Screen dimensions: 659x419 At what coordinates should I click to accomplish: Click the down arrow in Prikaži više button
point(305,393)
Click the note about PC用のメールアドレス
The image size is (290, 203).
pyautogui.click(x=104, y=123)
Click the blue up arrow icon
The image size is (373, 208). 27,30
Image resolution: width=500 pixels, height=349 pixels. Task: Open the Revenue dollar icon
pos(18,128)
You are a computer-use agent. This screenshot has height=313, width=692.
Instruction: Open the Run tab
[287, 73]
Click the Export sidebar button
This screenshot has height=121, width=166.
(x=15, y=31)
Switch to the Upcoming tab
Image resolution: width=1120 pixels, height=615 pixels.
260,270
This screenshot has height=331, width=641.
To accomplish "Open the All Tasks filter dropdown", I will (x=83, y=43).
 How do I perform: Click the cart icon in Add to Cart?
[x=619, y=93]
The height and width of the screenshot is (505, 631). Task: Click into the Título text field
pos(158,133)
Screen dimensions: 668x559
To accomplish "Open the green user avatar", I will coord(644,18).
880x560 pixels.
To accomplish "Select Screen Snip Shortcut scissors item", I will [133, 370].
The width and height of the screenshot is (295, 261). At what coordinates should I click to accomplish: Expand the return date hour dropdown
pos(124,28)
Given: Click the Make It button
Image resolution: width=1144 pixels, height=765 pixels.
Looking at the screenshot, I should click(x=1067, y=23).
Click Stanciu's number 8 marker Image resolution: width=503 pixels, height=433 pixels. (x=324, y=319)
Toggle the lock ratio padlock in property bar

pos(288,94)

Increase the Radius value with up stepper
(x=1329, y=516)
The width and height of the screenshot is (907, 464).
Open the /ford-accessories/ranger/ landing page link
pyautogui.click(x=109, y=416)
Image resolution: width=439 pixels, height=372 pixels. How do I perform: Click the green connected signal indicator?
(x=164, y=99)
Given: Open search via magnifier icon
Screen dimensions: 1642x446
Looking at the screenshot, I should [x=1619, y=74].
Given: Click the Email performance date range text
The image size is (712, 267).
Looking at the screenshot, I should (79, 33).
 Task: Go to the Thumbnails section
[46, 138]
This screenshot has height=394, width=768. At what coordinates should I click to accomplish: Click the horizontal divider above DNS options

# # # # #

• [PROBLEM]
Recast the records above as a Markdown table with two columns, No. and Entry, giving each non-blank line its own row numbered in order and leaving out the blank lines.

• [OUTPUT FOR THIS TASK]
| No. | Entry |
|---|---|
| 1 | Screen dimensions: 659x419 At what coordinates should I click to accomplish: Click the down arrow in Prikaži više button |
| 2 | point(305,393) |
| 3 | Click the note about PC用のメールアドレス |
| 4 | The image size is (290, 203). |
| 5 | pyautogui.click(x=104, y=123) |
| 6 | Click the blue up arrow icon |
| 7 | The image size is (373, 208). 27,30 |
| 8 | Image resolution: width=500 pixels, height=349 pixels. Task: Open the Revenue dollar icon |
| 9 | pos(18,128) |
| 10 | You are a computer-use agent. This screenshot has height=313, width=692. |
| 11 | Instruction: Open the Run tab |
| 12 | [287, 73] |
| 13 | Click the Export sidebar button |
| 14 | This screenshot has height=121, width=166. |
| 15 | (x=15, y=31) |
| 16 | Switch to the Upcoming tab |
| 17 | Image resolution: width=1120 pixels, height=615 pixels. |
| 18 | 260,270 |
| 19 | This screenshot has height=331, width=641. |
| 20 | To accomplish "Open the All Tasks filter dropdown", I will (x=83, y=43). |
| 21 |  How do I perform: Click the cart icon in Add to Cart? |
| 22 | [x=619, y=93] |
| 23 | The height and width of the screenshot is (505, 631). Task: Click into the Título text field |
| 24 | pos(158,133) |
| 25 | Screen dimensions: 668x559 |
| 26 | To accomplish "Open the green user avatar", I will coord(644,18). |
| 27 | 880x560 pixels. |
| 28 | To accomplish "Select Screen Snip Shortcut scissors item", I will [133, 370]. |
| 29 | The width and height of the screenshot is (295, 261). At what coordinates should I click to accomplish: Expand the return date hour dropdown |
| 30 | pos(124,28) |
| 31 | Given: Click the Make It button |
| 32 | Image resolution: width=1144 pixels, height=765 pixels. |
| 33 | Looking at the screenshot, I should click(x=1067, y=23). |
| 34 | Click Stanciu's number 8 marker Image resolution: width=503 pixels, height=433 pixels. (x=324, y=319) |
| 35 | Toggle the lock ratio padlock in property bar |
| 36 | pos(288,94) |
| 37 | Increase the Radius value with up stepper |
| 38 | (x=1329, y=516) |
| 39 | The width and height of the screenshot is (907, 464). |
| 40 | Open the /ford-accessories/ranger/ landing page link |
| 41 | pyautogui.click(x=109, y=416) |
| 42 | Image resolution: width=439 pixels, height=372 pixels. How do I perform: Click the green connected signal indicator? |
| 43 | (x=164, y=99) |
| 44 | Given: Open search via magnifier icon |
| 45 | Screen dimensions: 1642x446 |
| 46 | Looking at the screenshot, I should [x=1619, y=74]. |
| 47 | Given: Click the Email performance date range text |
| 48 | The image size is (712, 267). |
| 49 | Looking at the screenshot, I should (79, 33). |
| 50 |  Task: Go to the Thumbnails section |
| 51 | [46, 138] |
| 52 | This screenshot has height=394, width=768. At what coordinates should I click to accomplish: Click the horizontal divider above DNS options |